WHAT IS NEEDED: Rewrite the part that opens with the line containing "This screenshot has width=766, height=831." and closes with the line containing "Click the −19,2", changing "Analytical cookies" to "Marketing cookies" and leaving everything else the same.

RECORDS SHOWN:
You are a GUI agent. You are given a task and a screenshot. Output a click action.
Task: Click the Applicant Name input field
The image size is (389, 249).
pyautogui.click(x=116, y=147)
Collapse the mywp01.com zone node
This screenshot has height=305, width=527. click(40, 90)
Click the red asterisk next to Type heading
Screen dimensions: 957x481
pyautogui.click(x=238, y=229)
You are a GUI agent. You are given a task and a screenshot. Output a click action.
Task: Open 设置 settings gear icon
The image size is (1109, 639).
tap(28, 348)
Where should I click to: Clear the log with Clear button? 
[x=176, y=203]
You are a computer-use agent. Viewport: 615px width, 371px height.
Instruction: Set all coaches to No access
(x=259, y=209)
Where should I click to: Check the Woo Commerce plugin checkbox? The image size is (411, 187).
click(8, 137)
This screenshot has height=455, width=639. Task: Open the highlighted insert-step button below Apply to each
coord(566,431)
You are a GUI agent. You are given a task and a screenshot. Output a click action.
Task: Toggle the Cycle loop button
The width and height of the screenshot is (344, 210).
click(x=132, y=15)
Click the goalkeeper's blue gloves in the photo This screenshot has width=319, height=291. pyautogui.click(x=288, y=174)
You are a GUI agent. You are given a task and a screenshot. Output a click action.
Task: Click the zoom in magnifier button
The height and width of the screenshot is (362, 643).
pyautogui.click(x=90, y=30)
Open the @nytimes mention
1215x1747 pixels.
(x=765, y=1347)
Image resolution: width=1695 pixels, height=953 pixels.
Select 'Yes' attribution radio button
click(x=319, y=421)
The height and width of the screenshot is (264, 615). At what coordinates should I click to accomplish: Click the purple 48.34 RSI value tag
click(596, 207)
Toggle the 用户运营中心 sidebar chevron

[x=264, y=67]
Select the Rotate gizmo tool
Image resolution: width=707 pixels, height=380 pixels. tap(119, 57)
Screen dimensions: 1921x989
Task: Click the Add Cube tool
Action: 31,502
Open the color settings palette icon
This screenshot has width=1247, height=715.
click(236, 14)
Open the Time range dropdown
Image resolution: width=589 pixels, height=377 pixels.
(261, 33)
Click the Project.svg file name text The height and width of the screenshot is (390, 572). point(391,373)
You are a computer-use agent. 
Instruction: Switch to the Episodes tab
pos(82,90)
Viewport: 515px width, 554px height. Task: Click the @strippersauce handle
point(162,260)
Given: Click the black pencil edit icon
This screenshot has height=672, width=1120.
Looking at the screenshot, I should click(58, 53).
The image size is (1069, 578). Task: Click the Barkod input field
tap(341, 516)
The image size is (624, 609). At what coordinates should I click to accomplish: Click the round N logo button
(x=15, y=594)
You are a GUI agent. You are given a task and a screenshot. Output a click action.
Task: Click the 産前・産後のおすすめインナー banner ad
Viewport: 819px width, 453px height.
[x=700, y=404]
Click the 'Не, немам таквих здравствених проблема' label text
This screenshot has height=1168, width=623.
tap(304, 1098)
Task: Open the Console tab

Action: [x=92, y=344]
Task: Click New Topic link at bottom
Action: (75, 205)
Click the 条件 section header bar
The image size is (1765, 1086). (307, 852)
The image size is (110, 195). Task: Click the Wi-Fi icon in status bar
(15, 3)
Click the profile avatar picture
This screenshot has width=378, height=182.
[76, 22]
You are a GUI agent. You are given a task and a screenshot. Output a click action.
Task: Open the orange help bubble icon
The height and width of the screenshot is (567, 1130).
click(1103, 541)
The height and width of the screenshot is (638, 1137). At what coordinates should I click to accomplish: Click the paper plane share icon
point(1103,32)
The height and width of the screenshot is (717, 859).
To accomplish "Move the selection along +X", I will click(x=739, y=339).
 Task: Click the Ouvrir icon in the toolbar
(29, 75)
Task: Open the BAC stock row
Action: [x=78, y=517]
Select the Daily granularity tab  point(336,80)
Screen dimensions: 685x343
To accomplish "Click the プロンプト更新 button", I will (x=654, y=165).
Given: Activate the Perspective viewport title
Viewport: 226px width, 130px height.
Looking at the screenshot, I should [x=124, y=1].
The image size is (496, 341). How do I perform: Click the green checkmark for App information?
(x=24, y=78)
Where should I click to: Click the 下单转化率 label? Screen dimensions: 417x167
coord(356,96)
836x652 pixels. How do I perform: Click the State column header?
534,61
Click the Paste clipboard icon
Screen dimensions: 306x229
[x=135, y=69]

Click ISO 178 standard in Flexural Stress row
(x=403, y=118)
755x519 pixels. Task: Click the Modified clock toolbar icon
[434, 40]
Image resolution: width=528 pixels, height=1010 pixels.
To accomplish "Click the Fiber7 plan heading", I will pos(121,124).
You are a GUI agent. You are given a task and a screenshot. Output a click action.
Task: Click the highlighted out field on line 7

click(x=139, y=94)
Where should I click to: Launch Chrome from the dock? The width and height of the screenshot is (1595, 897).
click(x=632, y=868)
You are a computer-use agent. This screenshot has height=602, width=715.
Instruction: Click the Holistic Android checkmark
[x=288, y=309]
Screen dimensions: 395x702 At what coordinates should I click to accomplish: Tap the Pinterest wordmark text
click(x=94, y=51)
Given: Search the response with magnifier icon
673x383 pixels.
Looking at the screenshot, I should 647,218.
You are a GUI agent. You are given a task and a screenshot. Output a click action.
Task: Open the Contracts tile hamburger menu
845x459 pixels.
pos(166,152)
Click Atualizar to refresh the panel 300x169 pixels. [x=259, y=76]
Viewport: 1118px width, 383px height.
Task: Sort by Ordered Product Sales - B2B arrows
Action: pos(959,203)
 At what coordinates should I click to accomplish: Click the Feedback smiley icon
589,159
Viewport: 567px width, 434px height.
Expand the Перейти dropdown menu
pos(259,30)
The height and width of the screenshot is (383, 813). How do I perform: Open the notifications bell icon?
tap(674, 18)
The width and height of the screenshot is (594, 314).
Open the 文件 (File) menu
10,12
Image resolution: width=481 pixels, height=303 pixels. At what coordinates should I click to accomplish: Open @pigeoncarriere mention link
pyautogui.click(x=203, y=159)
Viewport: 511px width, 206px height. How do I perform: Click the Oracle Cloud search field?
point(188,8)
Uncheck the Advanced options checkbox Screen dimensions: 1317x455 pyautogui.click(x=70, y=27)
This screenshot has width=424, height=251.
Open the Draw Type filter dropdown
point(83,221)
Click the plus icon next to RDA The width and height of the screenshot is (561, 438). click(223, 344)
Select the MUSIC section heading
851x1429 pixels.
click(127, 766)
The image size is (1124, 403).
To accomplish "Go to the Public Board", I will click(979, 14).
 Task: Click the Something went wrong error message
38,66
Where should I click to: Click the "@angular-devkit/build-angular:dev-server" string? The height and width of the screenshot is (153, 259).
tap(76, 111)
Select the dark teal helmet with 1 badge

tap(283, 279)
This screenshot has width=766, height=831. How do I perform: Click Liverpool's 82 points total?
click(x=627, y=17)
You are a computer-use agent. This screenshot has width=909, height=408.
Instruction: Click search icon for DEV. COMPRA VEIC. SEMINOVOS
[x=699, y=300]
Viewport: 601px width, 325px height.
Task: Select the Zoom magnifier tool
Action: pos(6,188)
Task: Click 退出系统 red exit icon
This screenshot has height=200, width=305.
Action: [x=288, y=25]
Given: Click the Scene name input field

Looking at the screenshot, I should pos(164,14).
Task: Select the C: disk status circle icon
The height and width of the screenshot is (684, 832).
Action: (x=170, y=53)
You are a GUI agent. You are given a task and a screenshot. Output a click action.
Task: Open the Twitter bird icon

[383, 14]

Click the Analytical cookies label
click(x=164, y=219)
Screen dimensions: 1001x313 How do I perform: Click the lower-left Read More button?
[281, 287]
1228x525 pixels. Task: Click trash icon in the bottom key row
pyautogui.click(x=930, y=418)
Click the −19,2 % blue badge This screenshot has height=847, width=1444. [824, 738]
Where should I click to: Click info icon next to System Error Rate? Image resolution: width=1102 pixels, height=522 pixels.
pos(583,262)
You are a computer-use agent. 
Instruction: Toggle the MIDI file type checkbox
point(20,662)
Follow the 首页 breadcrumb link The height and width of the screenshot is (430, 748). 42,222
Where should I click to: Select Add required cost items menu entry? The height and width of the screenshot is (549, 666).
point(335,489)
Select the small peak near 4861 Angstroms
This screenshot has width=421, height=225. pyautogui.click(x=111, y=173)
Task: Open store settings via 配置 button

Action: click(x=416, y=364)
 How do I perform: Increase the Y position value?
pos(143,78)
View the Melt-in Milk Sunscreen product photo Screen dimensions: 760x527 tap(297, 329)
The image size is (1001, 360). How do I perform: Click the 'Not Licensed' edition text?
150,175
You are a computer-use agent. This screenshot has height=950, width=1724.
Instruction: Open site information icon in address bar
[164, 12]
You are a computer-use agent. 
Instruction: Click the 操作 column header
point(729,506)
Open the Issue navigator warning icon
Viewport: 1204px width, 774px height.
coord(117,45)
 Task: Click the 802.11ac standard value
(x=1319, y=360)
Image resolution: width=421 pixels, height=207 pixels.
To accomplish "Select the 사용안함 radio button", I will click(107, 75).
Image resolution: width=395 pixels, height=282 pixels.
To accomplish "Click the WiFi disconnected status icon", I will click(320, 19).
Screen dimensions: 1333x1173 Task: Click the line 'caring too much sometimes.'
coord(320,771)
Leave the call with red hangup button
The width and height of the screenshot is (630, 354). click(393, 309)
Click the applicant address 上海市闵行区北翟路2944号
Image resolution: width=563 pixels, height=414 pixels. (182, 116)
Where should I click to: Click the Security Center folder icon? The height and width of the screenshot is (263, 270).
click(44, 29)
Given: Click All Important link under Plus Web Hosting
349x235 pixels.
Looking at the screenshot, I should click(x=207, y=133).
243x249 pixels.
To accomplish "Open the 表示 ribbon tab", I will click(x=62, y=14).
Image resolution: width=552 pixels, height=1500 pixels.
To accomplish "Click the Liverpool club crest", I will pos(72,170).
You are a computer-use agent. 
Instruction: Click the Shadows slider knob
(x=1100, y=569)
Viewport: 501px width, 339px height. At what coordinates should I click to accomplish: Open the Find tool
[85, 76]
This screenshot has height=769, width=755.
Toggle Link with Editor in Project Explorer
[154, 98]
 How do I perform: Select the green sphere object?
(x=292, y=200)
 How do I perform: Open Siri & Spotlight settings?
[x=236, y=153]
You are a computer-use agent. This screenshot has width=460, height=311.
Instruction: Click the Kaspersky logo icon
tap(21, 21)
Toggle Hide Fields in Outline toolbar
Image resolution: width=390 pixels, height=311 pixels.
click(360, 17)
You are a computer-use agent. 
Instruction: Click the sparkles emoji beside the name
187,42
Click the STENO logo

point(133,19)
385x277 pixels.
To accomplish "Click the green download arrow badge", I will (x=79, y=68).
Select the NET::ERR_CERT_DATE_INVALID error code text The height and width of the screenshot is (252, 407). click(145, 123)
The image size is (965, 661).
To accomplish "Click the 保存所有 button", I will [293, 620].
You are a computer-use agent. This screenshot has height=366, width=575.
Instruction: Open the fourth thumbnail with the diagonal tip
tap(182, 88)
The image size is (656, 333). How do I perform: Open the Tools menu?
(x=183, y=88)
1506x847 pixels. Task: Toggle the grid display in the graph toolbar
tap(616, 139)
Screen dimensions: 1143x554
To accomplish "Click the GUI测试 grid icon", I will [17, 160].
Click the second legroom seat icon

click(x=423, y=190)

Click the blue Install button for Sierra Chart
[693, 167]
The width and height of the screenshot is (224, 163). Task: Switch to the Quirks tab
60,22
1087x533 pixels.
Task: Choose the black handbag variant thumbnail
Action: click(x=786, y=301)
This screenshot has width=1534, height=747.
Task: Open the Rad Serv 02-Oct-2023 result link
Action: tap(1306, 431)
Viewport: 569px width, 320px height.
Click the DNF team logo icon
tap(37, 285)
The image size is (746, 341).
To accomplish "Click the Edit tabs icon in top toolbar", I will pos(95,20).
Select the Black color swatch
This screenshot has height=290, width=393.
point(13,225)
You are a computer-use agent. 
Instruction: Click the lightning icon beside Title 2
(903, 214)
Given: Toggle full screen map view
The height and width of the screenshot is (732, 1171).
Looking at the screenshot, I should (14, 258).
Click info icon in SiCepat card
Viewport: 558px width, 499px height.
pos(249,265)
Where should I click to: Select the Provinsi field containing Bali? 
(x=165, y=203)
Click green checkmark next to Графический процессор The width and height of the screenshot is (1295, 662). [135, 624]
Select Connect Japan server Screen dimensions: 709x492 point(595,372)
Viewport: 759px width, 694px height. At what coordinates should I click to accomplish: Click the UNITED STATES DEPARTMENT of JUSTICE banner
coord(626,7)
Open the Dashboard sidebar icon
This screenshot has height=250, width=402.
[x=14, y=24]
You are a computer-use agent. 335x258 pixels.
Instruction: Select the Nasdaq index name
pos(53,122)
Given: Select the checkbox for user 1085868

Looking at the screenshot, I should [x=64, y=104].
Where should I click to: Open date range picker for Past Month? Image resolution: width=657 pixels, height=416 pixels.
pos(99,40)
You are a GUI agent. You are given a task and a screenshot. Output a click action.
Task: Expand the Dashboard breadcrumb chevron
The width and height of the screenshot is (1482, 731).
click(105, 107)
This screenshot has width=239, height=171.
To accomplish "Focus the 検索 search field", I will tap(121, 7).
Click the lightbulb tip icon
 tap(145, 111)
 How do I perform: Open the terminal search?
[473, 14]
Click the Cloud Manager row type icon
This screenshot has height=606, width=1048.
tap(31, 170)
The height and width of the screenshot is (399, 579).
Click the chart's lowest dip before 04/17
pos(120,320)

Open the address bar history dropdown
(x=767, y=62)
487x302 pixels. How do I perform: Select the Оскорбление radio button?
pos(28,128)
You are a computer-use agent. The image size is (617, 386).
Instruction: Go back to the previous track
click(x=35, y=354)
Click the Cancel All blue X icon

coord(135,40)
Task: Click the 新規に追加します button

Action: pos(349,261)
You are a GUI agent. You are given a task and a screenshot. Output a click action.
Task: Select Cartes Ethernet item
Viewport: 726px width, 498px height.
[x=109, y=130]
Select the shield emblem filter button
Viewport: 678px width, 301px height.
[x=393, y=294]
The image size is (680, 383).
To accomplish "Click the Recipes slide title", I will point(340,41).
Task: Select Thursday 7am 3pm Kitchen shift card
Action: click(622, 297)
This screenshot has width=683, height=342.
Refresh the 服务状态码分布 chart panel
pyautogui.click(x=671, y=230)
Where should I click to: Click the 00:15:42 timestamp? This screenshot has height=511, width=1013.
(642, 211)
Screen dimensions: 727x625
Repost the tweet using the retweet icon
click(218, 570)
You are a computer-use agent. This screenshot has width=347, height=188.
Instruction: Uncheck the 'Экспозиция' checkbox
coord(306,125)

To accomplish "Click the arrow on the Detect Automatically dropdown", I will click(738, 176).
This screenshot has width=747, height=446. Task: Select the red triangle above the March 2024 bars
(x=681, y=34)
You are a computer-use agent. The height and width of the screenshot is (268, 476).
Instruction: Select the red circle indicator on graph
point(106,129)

FINAL ANSWER:
This screenshot has width=766, height=831. How do I perform: Click Liverpool's 82 points total?
click(x=627, y=17)
You are a computer-use agent. This screenshot has width=909, height=408.
Instruction: Click search icon for DEV. COMPRA VEIC. SEMINOVOS
[x=699, y=300]
Viewport: 601px width, 325px height.
Task: Select the Zoom magnifier tool
Action: pos(6,188)
Task: Click 退出系统 red exit icon
This screenshot has height=200, width=305.
Action: [x=288, y=25]
Given: Click the Scene name input field

Looking at the screenshot, I should pos(164,14).
Task: Select the C: disk status circle icon
The height and width of the screenshot is (684, 832).
Action: (x=170, y=53)
You are a GUI agent. You are given a task and a screenshot. Output a click action.
Task: Open the Twitter bird icon

[383, 14]

Click the Marketing cookies label
click(x=164, y=219)
Screen dimensions: 1001x313 How do I perform: Click the lower-left Read More button?
[281, 287]
1228x525 pixels. Task: Click trash icon in the bottom key row
pyautogui.click(x=930, y=418)
Click the −19,2 % blue badge This screenshot has height=847, width=1444. [824, 738]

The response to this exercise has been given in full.